*Directions for this task*: Write out the part of the items below that begins with the line containing "text 1.067 ±.015?" and ends with the line containing "click(406, 223)", including both of those lines, as a JSON list of strings with one string per line and blank lines omitted.

*Data for processing*:

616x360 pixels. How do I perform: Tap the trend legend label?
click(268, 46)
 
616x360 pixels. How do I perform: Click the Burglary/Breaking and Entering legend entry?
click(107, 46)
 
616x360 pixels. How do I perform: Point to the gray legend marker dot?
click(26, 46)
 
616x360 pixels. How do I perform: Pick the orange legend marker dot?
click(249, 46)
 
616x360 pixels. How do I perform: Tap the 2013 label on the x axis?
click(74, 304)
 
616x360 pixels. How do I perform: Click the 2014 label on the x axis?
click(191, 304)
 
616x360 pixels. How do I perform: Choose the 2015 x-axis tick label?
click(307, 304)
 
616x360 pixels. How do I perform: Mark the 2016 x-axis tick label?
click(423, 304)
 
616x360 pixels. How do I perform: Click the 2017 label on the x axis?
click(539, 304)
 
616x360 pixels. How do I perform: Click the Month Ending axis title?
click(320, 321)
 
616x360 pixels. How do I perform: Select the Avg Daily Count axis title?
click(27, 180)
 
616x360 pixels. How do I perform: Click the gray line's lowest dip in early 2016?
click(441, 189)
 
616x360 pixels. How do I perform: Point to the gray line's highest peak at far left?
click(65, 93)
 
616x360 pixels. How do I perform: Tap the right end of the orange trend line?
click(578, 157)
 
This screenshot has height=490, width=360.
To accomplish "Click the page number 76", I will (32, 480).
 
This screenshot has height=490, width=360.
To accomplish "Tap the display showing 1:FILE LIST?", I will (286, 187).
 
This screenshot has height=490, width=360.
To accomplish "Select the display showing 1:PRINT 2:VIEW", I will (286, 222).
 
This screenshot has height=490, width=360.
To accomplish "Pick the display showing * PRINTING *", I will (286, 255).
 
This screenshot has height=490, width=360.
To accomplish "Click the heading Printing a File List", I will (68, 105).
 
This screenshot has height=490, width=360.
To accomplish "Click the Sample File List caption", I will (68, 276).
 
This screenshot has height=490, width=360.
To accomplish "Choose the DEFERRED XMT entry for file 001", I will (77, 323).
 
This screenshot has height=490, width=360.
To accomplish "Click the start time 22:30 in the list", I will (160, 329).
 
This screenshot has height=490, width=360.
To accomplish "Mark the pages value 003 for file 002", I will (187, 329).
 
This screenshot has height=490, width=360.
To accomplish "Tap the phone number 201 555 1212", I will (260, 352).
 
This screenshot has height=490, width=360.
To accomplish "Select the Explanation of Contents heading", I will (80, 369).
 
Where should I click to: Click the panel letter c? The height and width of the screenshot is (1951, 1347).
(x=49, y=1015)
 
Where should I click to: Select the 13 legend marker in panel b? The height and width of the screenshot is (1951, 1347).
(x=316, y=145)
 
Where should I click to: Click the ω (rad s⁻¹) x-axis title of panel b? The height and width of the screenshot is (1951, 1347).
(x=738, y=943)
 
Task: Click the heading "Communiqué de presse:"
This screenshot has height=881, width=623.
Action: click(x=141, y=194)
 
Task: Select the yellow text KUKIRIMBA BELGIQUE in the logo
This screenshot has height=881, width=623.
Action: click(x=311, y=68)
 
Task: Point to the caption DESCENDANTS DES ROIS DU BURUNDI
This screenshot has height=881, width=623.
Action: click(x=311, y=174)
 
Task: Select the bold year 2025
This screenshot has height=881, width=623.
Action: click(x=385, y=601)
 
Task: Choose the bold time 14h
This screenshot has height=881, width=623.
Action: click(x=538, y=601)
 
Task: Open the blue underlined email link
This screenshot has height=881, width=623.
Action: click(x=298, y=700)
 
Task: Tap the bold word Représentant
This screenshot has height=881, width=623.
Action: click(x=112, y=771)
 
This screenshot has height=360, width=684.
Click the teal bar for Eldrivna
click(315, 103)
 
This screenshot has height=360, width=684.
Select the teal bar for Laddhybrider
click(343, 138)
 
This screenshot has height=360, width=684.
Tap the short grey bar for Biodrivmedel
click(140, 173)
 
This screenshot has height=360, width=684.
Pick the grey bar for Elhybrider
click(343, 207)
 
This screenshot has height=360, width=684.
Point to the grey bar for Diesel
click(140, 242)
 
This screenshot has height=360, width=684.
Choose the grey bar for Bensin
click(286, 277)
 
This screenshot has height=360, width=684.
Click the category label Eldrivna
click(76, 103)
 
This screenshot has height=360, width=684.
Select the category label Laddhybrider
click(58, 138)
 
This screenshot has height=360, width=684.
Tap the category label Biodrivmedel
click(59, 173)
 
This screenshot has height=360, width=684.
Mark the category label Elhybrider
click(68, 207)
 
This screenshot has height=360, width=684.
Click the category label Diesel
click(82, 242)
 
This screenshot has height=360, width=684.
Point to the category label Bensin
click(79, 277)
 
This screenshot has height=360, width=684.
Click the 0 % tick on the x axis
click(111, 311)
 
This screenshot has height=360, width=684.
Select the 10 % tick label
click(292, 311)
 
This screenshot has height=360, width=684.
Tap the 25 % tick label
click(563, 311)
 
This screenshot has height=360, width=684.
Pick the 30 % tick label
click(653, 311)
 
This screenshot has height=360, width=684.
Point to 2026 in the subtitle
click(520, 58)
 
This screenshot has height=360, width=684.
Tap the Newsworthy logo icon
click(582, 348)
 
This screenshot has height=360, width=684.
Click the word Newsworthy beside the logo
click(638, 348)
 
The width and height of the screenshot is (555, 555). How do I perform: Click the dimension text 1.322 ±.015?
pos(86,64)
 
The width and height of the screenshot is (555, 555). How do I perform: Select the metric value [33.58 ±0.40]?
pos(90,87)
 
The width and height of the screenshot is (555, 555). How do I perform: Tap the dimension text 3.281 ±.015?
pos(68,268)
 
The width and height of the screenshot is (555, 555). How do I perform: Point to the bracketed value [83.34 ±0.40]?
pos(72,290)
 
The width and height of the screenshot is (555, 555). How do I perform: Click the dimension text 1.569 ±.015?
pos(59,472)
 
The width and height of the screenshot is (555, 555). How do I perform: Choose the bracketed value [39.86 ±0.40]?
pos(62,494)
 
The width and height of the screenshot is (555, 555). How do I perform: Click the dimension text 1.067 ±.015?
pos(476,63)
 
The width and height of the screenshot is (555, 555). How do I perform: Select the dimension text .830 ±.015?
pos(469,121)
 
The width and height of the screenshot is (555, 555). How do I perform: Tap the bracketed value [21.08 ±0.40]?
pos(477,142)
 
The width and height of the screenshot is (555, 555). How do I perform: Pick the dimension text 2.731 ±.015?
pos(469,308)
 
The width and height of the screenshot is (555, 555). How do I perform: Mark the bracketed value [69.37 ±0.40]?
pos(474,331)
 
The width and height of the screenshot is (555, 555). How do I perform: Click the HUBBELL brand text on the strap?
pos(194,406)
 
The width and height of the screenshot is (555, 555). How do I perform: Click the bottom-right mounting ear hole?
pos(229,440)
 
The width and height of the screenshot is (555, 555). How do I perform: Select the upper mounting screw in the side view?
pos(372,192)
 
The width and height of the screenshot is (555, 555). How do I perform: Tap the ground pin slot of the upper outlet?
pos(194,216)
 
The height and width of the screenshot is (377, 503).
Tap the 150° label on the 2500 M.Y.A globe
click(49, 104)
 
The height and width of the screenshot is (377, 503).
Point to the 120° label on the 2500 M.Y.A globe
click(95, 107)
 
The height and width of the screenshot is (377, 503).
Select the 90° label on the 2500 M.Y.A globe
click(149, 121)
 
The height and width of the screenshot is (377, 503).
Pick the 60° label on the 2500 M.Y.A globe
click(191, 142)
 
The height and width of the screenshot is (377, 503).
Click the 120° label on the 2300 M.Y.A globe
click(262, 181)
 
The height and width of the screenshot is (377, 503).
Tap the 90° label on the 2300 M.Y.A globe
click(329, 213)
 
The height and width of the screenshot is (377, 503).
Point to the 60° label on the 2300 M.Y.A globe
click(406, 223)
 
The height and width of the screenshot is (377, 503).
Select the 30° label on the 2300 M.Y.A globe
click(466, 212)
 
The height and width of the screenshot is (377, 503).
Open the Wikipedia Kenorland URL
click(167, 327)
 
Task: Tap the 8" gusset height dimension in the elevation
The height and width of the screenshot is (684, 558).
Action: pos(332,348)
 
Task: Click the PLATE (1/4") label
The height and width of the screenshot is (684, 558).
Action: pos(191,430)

*The answer*:
[
  "The width and height of the screenshot is (555, 555). How do I perform: Click the dimension text 1.067 ±.015?",
  "pos(476,63)",
  "The width and height of the screenshot is (555, 555). How do I perform: Select the dimension text .830 ±.015?",
  "pos(469,121)",
  "The width and height of the screenshot is (555, 555). How do I perform: Tap the bracketed value [21.08 ±0.40]?",
  "pos(477,142)",
  "The width and height of the screenshot is (555, 555). How do I perform: Pick the dimension text 2.731 ±.015?",
  "pos(469,308)",
  "The width and height of the screenshot is (555, 555). How do I perform: Mark the bracketed value [69.37 ±0.40]?",
  "pos(474,331)",
  "The width and height of the screenshot is (555, 555). How do I perform: Click the HUBBELL brand text on the strap?",
  "pos(194,406)",
  "The width and height of the screenshot is (555, 555). How do I perform: Click the bottom-right mounting ear hole?",
  "pos(229,440)",
  "The width and height of the screenshot is (555, 555). How do I perform: Select the upper mounting screw in the side view?",
  "pos(372,192)",
  "The width and height of the screenshot is (555, 555). How do I perform: Tap the ground pin slot of the upper outlet?",
  "pos(194,216)",
  "The height and width of the screenshot is (377, 503).",
  "Tap the 150° label on the 2500 M.Y.A globe",
  "click(49, 104)",
  "The height and width of the screenshot is (377, 503).",
  "Point to the 120° label on the 2500 M.Y.A globe",
  "click(95, 107)",
  "The height and width of the screenshot is (377, 503).",
  "Select the 90° label on the 2500 M.Y.A globe",
  "click(149, 121)",
  "The height and width of the screenshot is (377, 503).",
  "Pick the 60° label on the 2500 M.Y.A globe",
  "click(191, 142)",
  "The height and width of the screenshot is (377, 503).",
  "Click the 120° label on the 2300 M.Y.A globe",
  "click(262, 181)",
  "The height and width of the screenshot is (377, 503).",
  "Tap the 90° label on the 2300 M.Y.A globe",
  "click(329, 213)",
  "The height and width of the screenshot is (377, 503).",
  "Point to the 60° label on the 2300 M.Y.A globe",
  "click(406, 223)"
]